> [INSTRUCCIÓN DADA] Por favor, formatea como tabla Markdown las líneas que empiezan en la que contiene "The width and height of the screenshot is (773, 564)." y terminan en la que contiene "Task: Play the roof animation in reverse", ambas incluidas, sin las líneas en blanco. Usa las columnas Fila, con el número de cada una, y Línea, con su texto.

▶

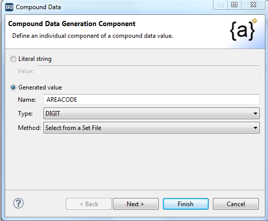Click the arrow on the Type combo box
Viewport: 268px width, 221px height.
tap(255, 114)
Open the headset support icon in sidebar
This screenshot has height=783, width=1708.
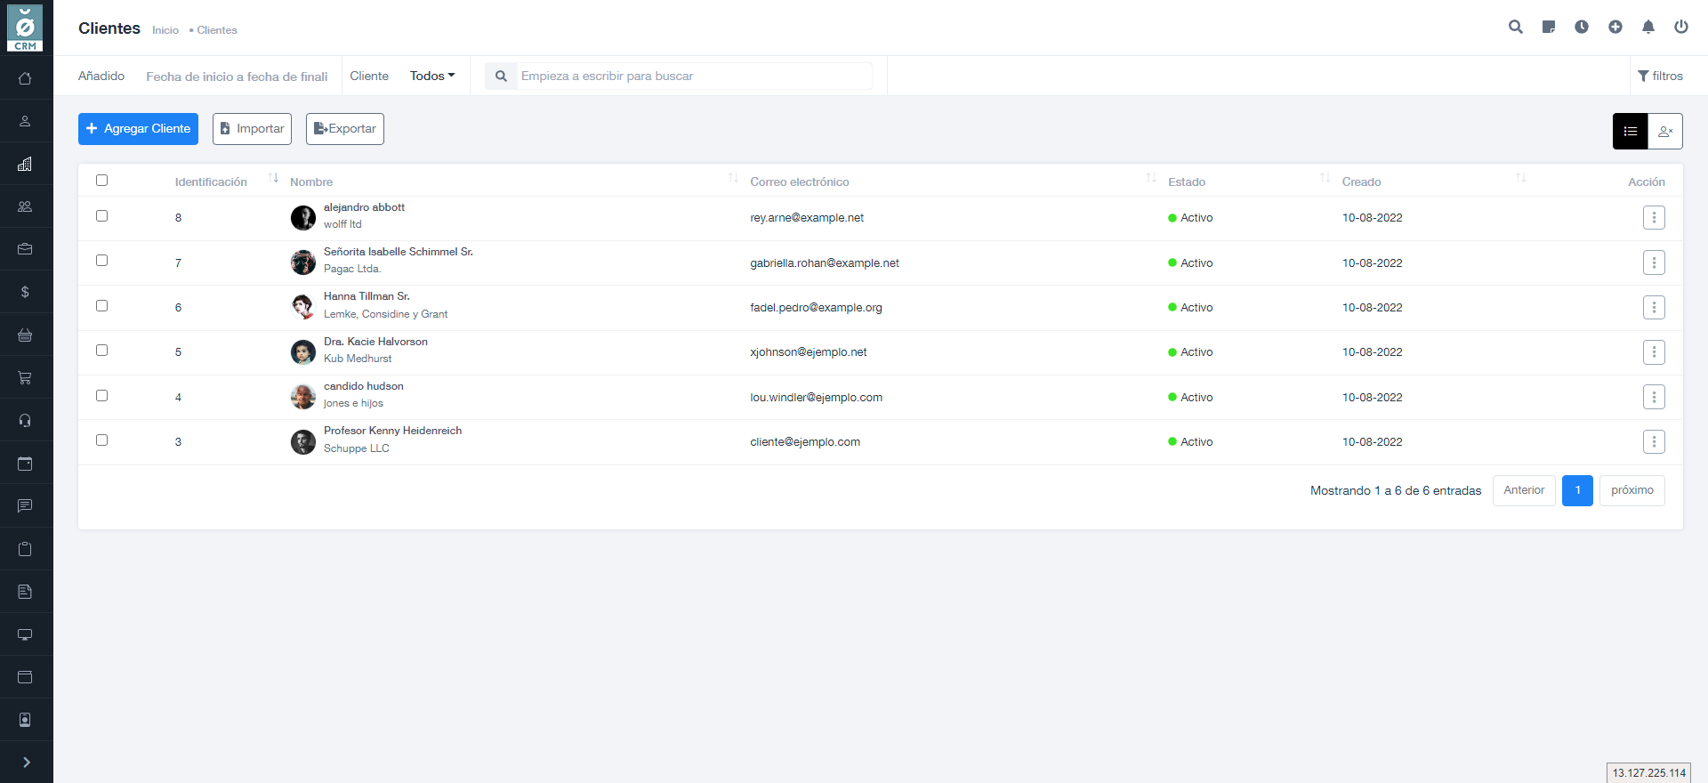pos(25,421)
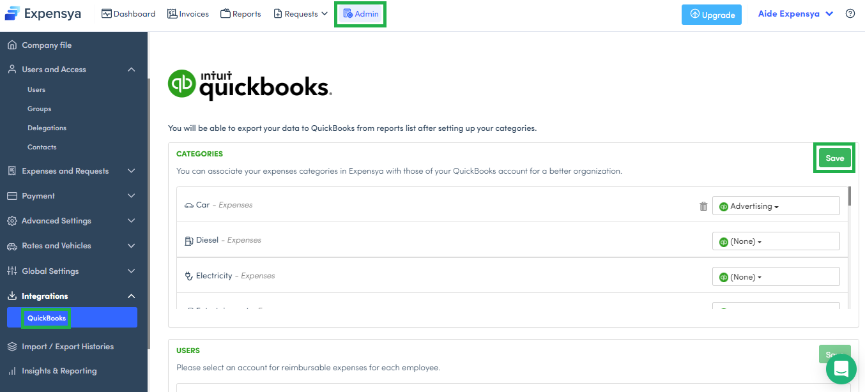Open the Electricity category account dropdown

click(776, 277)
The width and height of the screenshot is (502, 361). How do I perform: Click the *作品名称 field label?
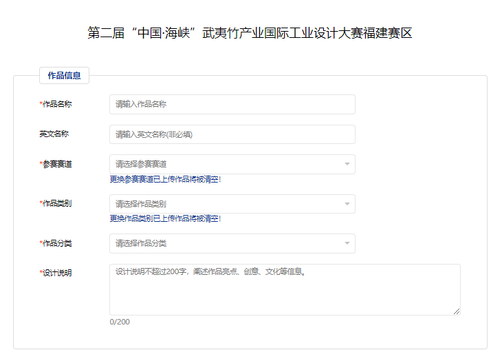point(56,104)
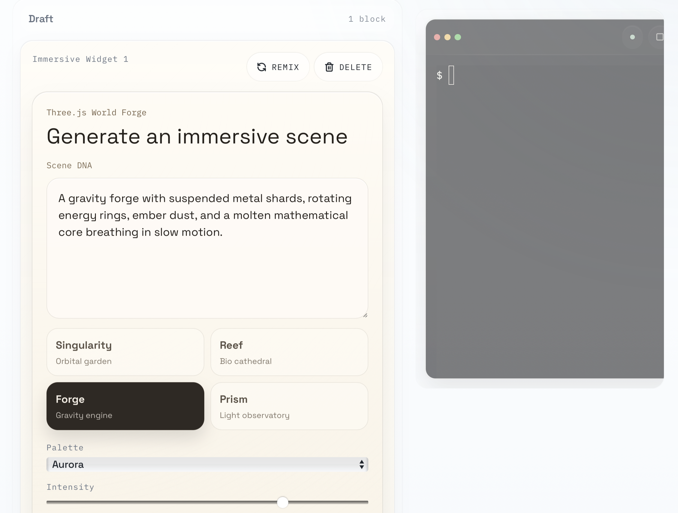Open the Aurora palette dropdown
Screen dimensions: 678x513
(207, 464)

◀
▶

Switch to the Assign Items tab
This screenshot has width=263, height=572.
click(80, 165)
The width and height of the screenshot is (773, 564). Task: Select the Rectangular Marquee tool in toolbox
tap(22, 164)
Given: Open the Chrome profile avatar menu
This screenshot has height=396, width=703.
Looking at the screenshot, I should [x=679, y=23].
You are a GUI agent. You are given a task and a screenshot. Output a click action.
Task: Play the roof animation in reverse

◀
▶

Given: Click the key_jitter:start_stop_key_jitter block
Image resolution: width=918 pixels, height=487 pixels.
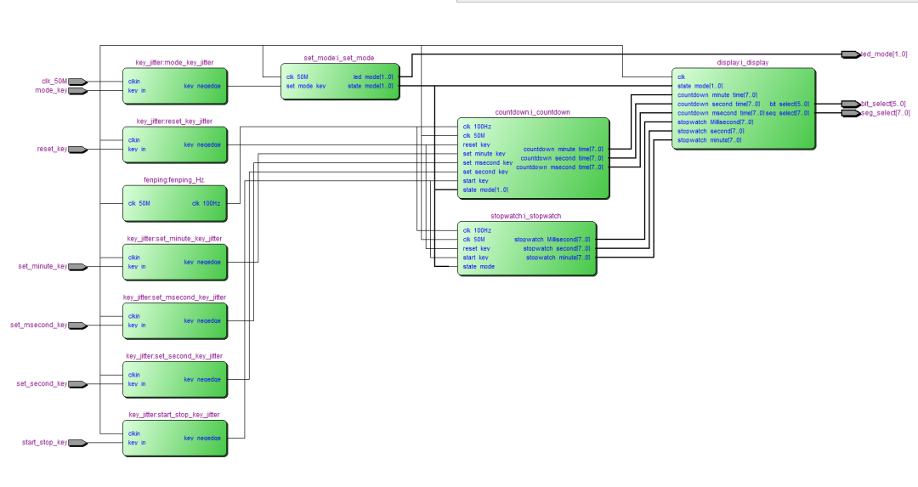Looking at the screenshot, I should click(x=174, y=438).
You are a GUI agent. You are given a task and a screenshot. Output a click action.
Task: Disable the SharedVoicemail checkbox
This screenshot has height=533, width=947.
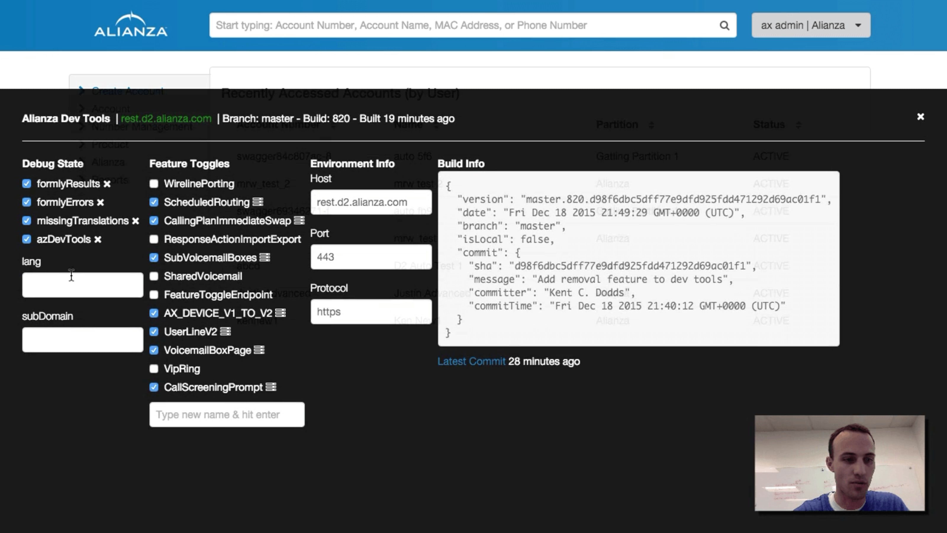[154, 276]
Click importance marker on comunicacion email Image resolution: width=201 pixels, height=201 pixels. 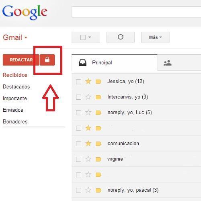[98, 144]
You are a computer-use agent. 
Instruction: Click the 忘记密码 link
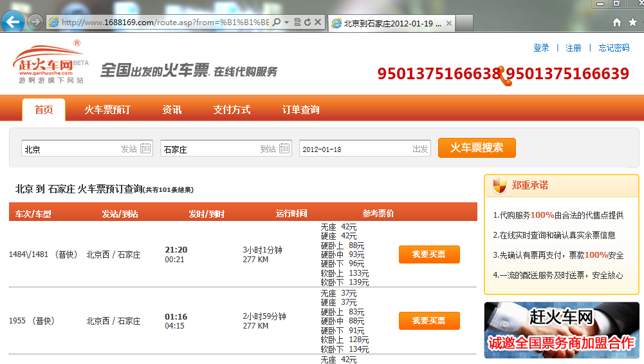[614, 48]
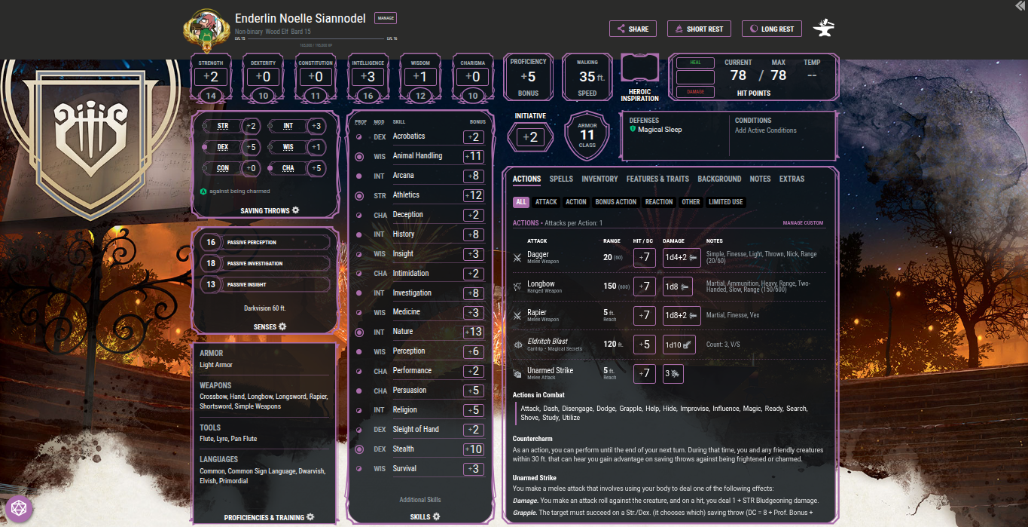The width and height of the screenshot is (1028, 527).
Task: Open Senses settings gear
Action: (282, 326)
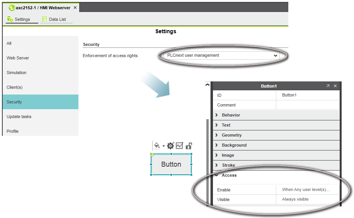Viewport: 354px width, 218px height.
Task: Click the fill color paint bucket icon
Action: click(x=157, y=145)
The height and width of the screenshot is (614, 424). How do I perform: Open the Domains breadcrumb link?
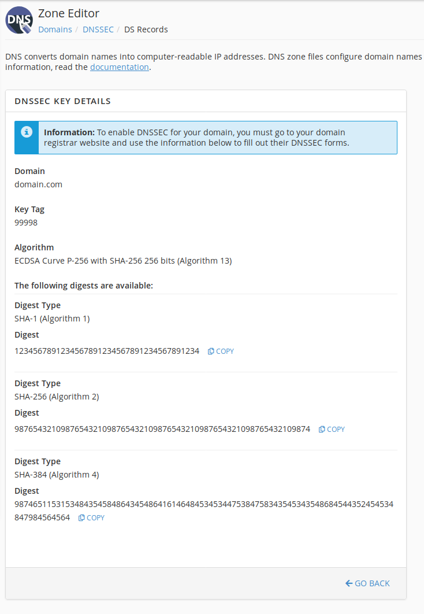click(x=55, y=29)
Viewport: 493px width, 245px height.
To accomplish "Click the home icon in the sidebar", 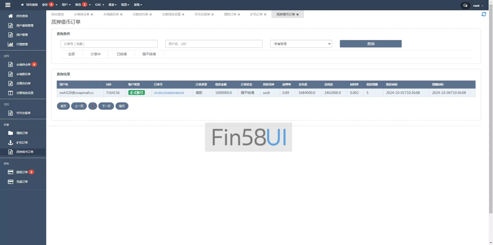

◀

> [RESULTADO CORRECTO]
| Fila | Línea |
|---|---|
| 1 | The width and height of the screenshot is (773, 564). Task: Select the Rectangular Marquee tool in toolbox |
| 2 | tap(22, 164) |
| 3 | Given: Open the Chrome profile avatar menu |
| 4 | This screenshot has height=396, width=703. |
| 5 | Looking at the screenshot, I should [x=679, y=23]. |
| 6 | You are a GUI agent. You are given a task and a screenshot. Output a click action. |
| 7 | Task: Play the roof animation in reverse |